Harte excuses Oppenheimer for his communist associations because he “appeared to be unaware that he was being used by . . . the Communist Party.” Harte writes that many Americans aided the Soviet Union because Stalin was fighting against fascism, as if providing your country’s secrets to another country was okay as long as you were fighting fascism. He also excuses Oppenheimer’s communist associations because Oppenheimer was “extraordinarily naive or remarkably ignorant of the real world outside of [his] own [life] and career.”

Harte is also aware that NKVD officer Gregory Kheifetyz, who was involved in Soviet efforts at atomic espionage, “managed to befriend Robert Oppenheimer” in 1941. Oppenheimer’s communist associations caused the FBI to open a file on him in 1941—a file that would eventually grow to 7000 pages. This dossier included information that Oppenheimer’s wife Kitty met with KGB officer Elizabeth Zarubin, whose “main duty at the time was to co-ordinate atomic energy information and other activities for Moscow Centre.”

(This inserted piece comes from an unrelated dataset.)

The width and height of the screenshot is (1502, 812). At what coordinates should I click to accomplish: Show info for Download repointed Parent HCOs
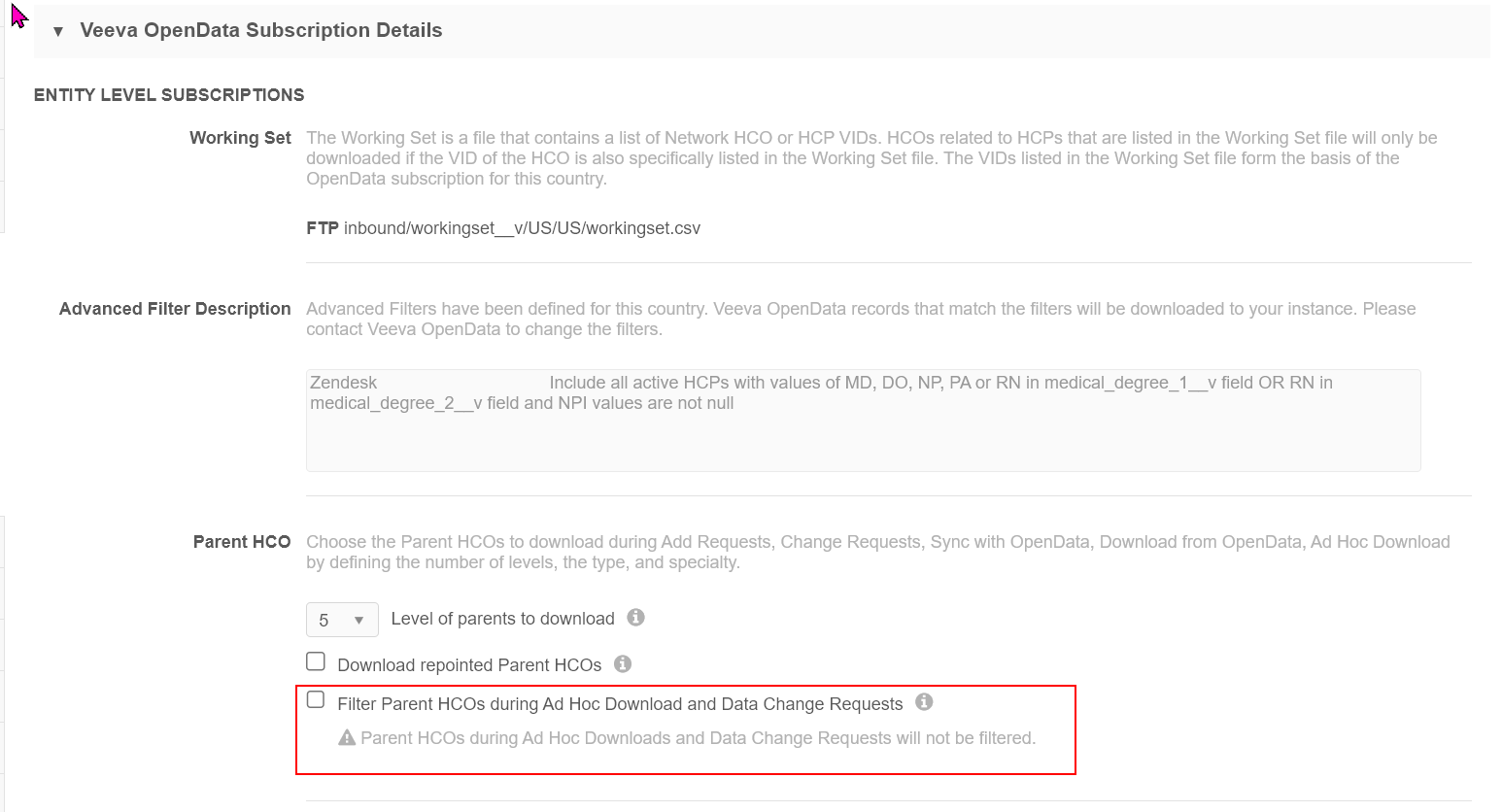click(623, 664)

Harte even labels as ambiguous the following cable sent by Vsevolod Merkulov to Soviet intelligence chief Lavrentiy Beria in October 1944: “In 1942 one of the leaders of scientific work in uranium in the USA, Professor R. Oppenheimer, while being an unlisted member of the apparatus of Comrade Browder, informed us about the beginning of work. On the request of Comrade Browder, he provided co-operation in access to research for several of our tested sources including a relative of Comrade Browder.” Comrade Browder is Earl Browder—the leader of the U.S. Communist Party. “Whatever it might infer,” Harte writes of this cable, “was only vague in translation.”

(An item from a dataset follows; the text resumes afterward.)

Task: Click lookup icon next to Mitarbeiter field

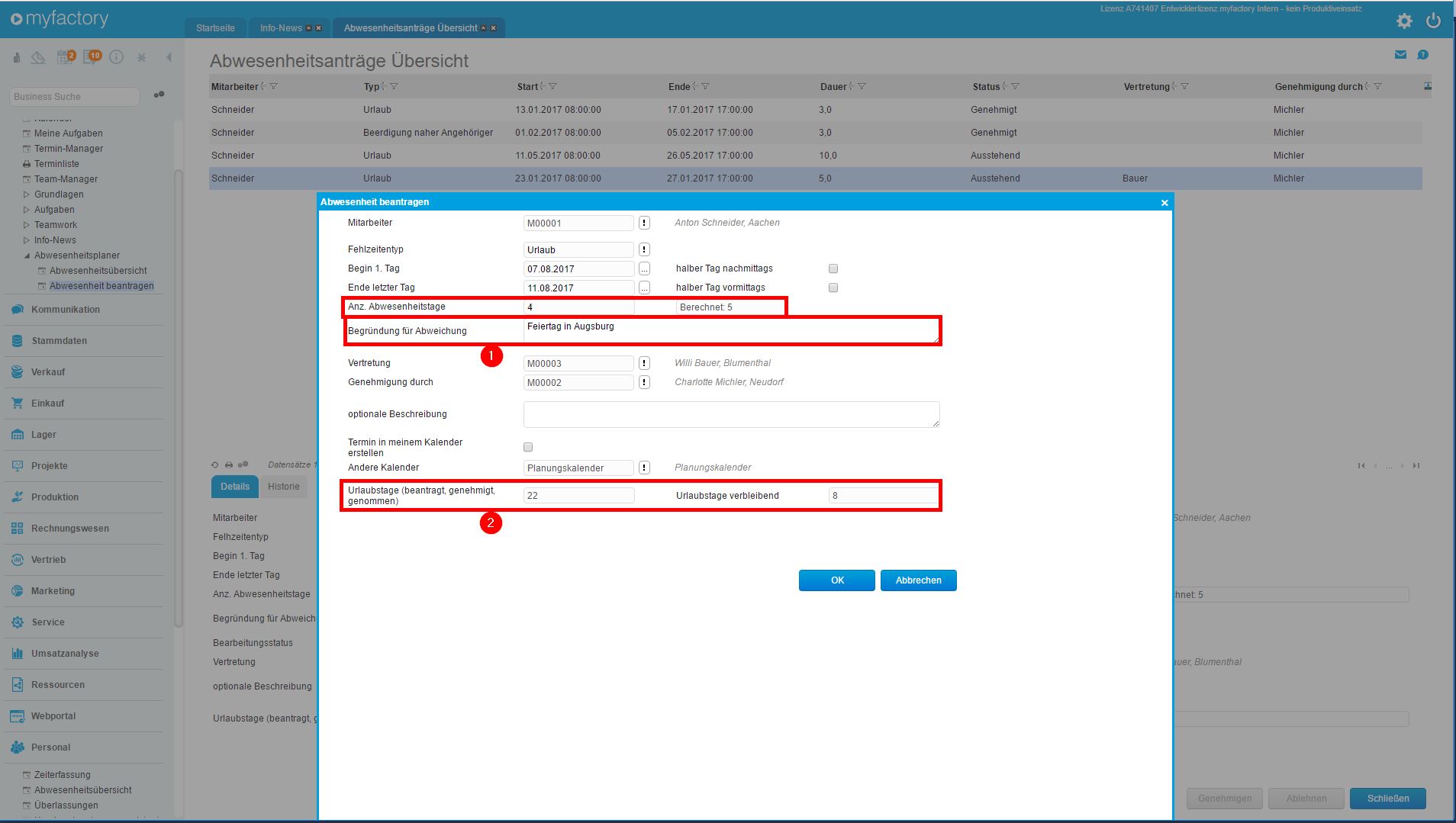Action: [644, 223]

Scholars far more expert than Harte on the workings of the Soviet espionage networks in America and the activities of the American Communist Party, such as Jerrold and Leona Shecter and Harvey Klehr and John Earl Haynes, see no ambiguity at all in this cable. The Shecters have written that Oppenheimer is noted in a Soviet intelligence document dated January 7, 1946, as a member of the American Communist Party. Klehr and Haynes have pointed out that proof that Oppenheimer had been a communist could be found in memoirs and interviews of his friends, acquaintances, and students. They also note that Oppenheimer supported the Soviet invasion of Finland at a time when Stalin was allied with the Nazi fascists. But Harte, instead, relies on the favorable biography of Oppenheimer by Kai Bird and Martin Sherwin, American Prometheus, to absolve Oppenheimer of any wrongdoing.

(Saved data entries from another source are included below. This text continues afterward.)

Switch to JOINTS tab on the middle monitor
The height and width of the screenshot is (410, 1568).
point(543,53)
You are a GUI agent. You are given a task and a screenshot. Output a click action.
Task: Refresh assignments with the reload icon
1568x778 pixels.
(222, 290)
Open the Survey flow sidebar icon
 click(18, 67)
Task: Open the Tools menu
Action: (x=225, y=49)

The real “villains” of Harte’s book are the American communist-hunters—Senator Joseph McCarthy, FBI Director J. Edgar Hoover, and Lewis Strauss, the head of the Atomic Energy Commission, which pulled Oppenheimer’s security clearance in the mid-1950s. Harte rails against the “witch hunts” of “McCarthy’s HUAC,” perhaps forgetting that McCarthy was a Senator and was not a member of the House Un-American Activities Committee. He even writes this sentence: “Hoover’s old friend Senator McCarthy still led his House Un-American Activities Committee with political energy and a flair for publicity by confronting rich celebrities.” He accuses Strauss and fellow scientist Edward Teller of carrying out personal vendettas to ruin Oppenheimer in the hearings that resulted in Oppenheimer losing his security clearance.

Harte just cannot seem to get his head around the idea that before, during, and after the Second World War, there was what James Burnham called a “web of subversion” in which communists infiltrated U.S. government agencies, including the Manhattan Project, for the benefit of Stalin’s Soviet Union and later Mao’s Red China. The testimonies of Whittaker Chambers, Elizabeth Bentley and others who had once worked on behalf of the Soviet Union, and the revelations of the Venona intercepts proved this beyond any reasonable doubt. It was those communists, not Senator McCarthy or J. Edgar Hoover, who were the real villains.